I would be quite happy with a few dozen imaginative, creative, thoughtful and inventive people who wish to address serious problems and issues. If anyone has any ideas about how to attract such a talented group I will certainly pay attention. I am not as computer conversant as I would wish. Anyone who could help in this regard would find me receptive to sharing my skills in other areas.

Saturday, August 11, 2007

None So Blind As Those Who Will Not See

Alright, since I am entirely alone, and this is in effect a diary, I might as well knuckle down and try to sort out the mumbo jumbo of current ophthalmologic theory.

My focus is on cataracts. The reason for this is simple. A presumably “nuclear” cataract has seriously affected the vision of my right eye, and threatens to eventually do the same sort of thing with the left eye as well.
Having first gone to see an optometrist and shortly thereafter an ophthalmologic surgeon, I was left with considerably more questions than I was comfortable with, and the answers I did receive had to be extracted almost by force, and were simplistic and routinely condescending.
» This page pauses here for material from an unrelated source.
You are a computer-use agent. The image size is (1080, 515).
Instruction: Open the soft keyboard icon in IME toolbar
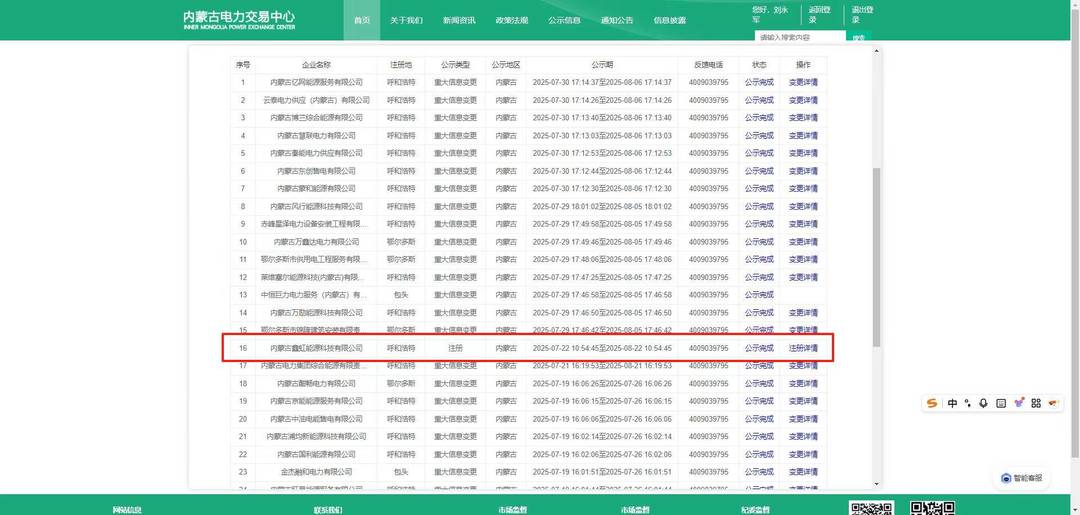[x=1001, y=403]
Throughout this whole time, I have sought real dialogue and counsel from people in the field. I have had no success in this regard at all. The closest I came was to finally have a ten minute follow-up conversation with the surgeon with whom I had scheduled the surgery. I achieved this small victory only by canceling the operation.

During that telephone conversation, the answers I got were vague, statistical, and dumbed-down to be suitably understood by someone of plebeian patient mentality. The doctor was clearly surprised that I did not just leave her to do what she does. There are protocols in place, presumably to assure that patients are given enough facts to be able to give “informed consent.”
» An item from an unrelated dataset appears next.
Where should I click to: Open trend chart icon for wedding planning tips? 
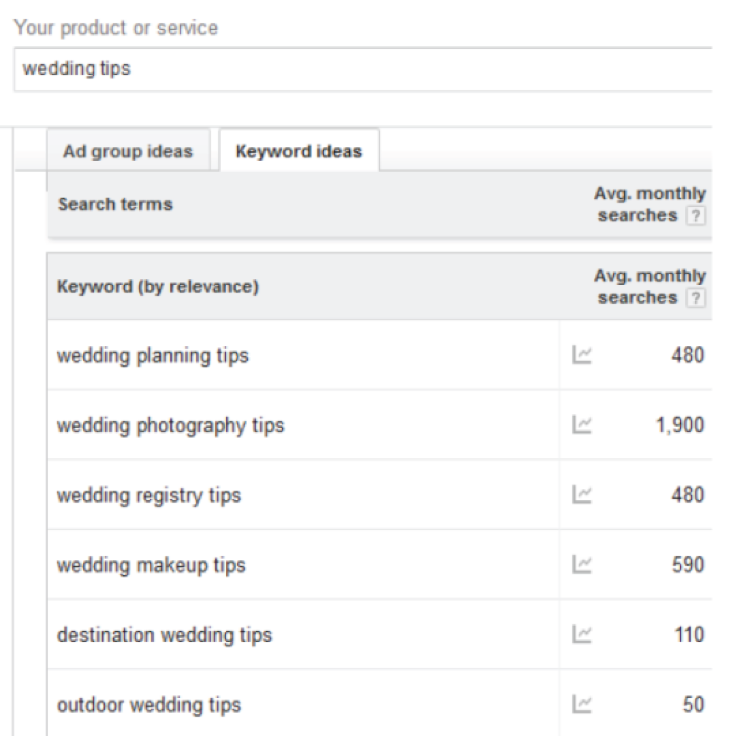[578, 355]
You are told that more than 9 out of 10 cataract operations have a good result, meaning that there is some improvement or great improvement in the sight of the eye. In the remaining ten percent, there is a range of unfortunate outcomes from no appreciable improvement to various complications secondary to the surgery, to blindness.

What is glossed over with these simplistic statistics, and what you will not hear at all if you do not dig in and ask the doctor for some specifics about some of the complications by type, is that certain complications happen to the majority of those having cataract surgeries. There is a secondary cataract which develops, much more often than not in the capsular membrane, and which is corrected by subsequently burning a laser hole in the membrane. (This is an additional procedure, done at a later time and billed separately). There are also some post surgical problems of other sorts that relate to the kind of surgical procedure performed.

What I am saying is that much of what the doctor tells you to elicit your informed consent, amounts more to salesmanship in the guise of information. And the worst of it is, I do not believe the doctor even realizes it. It is simply an artifact of how the system has evolved. It is the “routine” way they have developed as an industry to sell to their customers.

Now I want to turn to another element of cataract treatment. From the perspective of the industry, the treatment of choice for the entire range of cataracts which interfere with vision is surgical. An extremely tiny segment of the medical community thinks that any other method of reversal or stabilization of a developing cataract is worth consideration.
Surgery is the gold standard, and it is worth many billions of dollars every year.

The consensus is, if you get old enough, you will get cataracts, and will require surgical intervention. The surgery is often less than an hour and can range in price from three to five thousand dollars.

Soon I will be talking about some of the elements of the evolution of cataract surgery over the past three or four decades, some things which may be serious blunder in the field, and some possibilities which have not yet been explored. I realize that my remarks are less and less diplomatic, and will find physicians even less receptive to a conversation on this subject.

But what about the rest of you? Are you really receptive to the notion that eventually you will have to make the same sorts of decisions with which I am faced now? One would think that some of you would be moved to comment or ask some hard questions.